Ama comer ou se sentir cheio?
Vontade ou ansiedade?
.
Episódios de descontrole alimentar, nos quais
constatamos uma ingestão pesada e desenfreada de alimentos, são seguidos por
uma “ressaca moral”. Por que comi tanto? Grandes doses de culpa e auto-reprovação tomam conta. Mais importante do que seguir a dieta é entender porque tanto desejo em comer.
Quando nos deparamos com as compulsões percebemos grande dificuldade das pacientes em conseguir pensar e avaliar antes de agir, dificuldade em se responsabilizar.  Difícil lidar com a fome e ausência de uma mãe que alimenta o paciente que um dia foi um bebê. A
relação estabelecida com a comida se dá sobre um modo primitivo de uma fantasia de
fusão com a mãe, como se a comida fosse aquela chupeta que permite suportar a ausência.

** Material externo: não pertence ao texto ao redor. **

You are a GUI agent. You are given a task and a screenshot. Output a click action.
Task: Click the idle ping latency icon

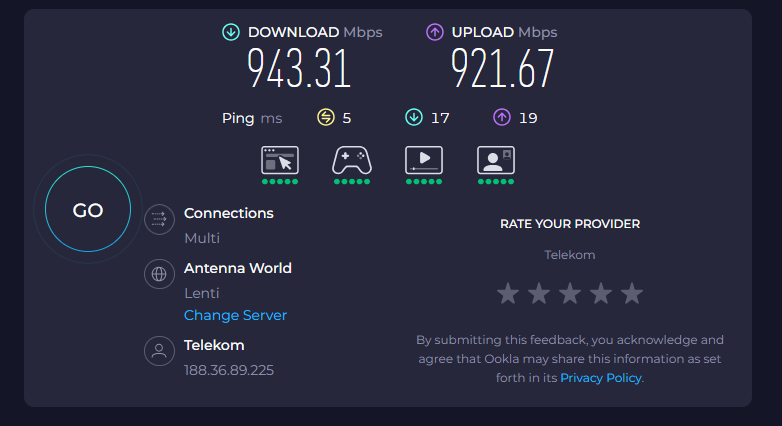click(326, 118)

A compulsão alimentar então seria para aplacar o vazio, vazio de não ser,
confuso não? Difícil mesmo entender o que é necessidade ou desejo.
Essa repetição desenfreada no comer com voracidade seria uma tentativa de aliviar um sofrimento interno
maior que é a dificuldade para lidar com a solidão e próprios vazios.

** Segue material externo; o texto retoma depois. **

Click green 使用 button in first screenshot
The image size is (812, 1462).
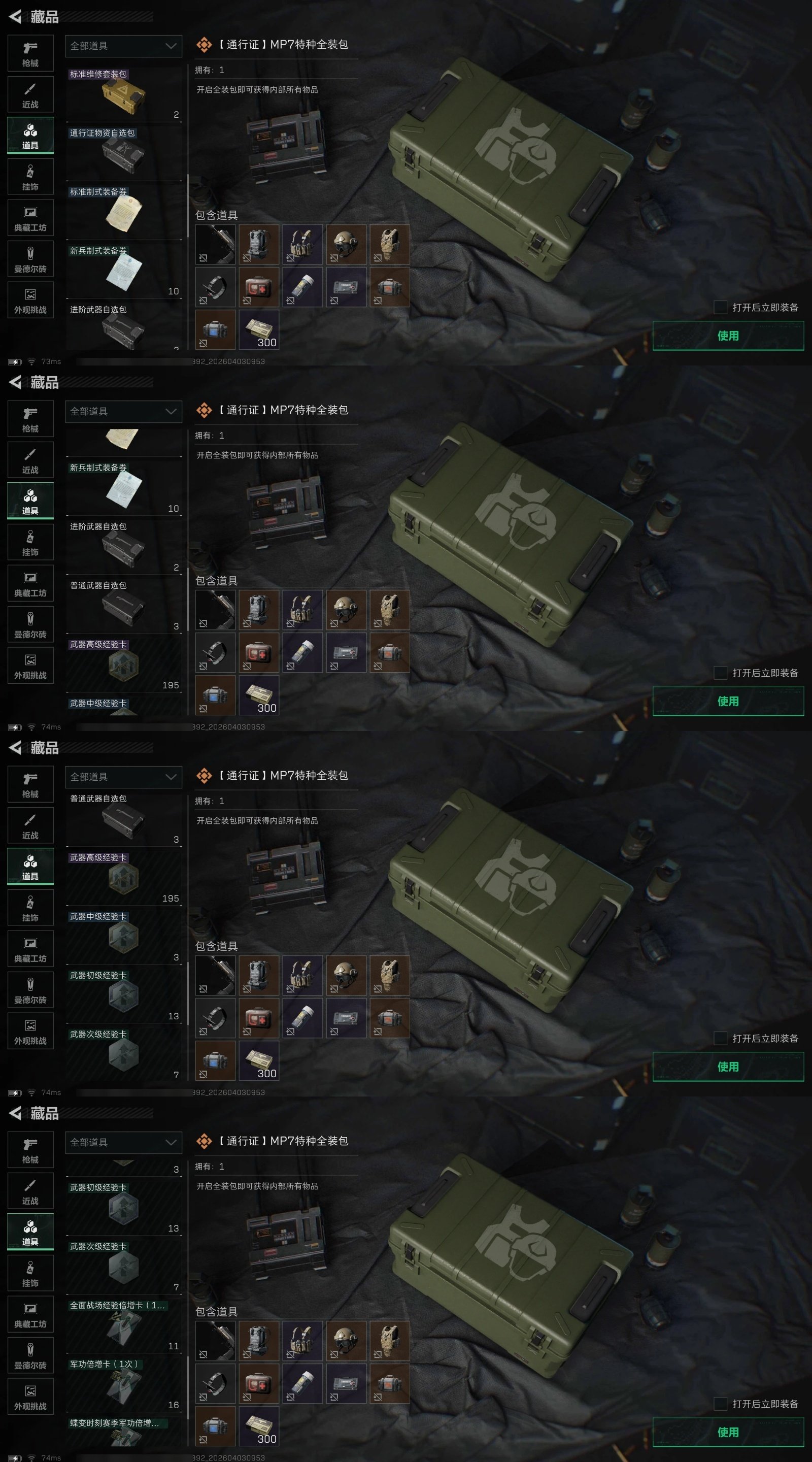(x=728, y=336)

Muito fácil pensar sobre uma realização pelo caminho mais curto, uma dieta ou remédio "milagrosos", mas quão destrutivo isso poderia ser? Talvez aumentaria o sofrimento já existente nesse eu. Percebe-se por meio de falas tão corriqueiras  conteúdos depressivos, de muita insegurança, ansiedade, anulação de si mesma, dificuldades de adaptação, baixo limiar a
frustração... muita polidez para uma agressividade contida e voltada para o eu.
Difícil ser tão amável e viver numa eterna doação incondicional.
Ao mesmo tempo em que há uma dificuldade do contato com o eu verdadeiro, talvez camuflado nos quilos a mais. Comer de forma voraz Talvez seja o modo de proteger esse eu tão frágil.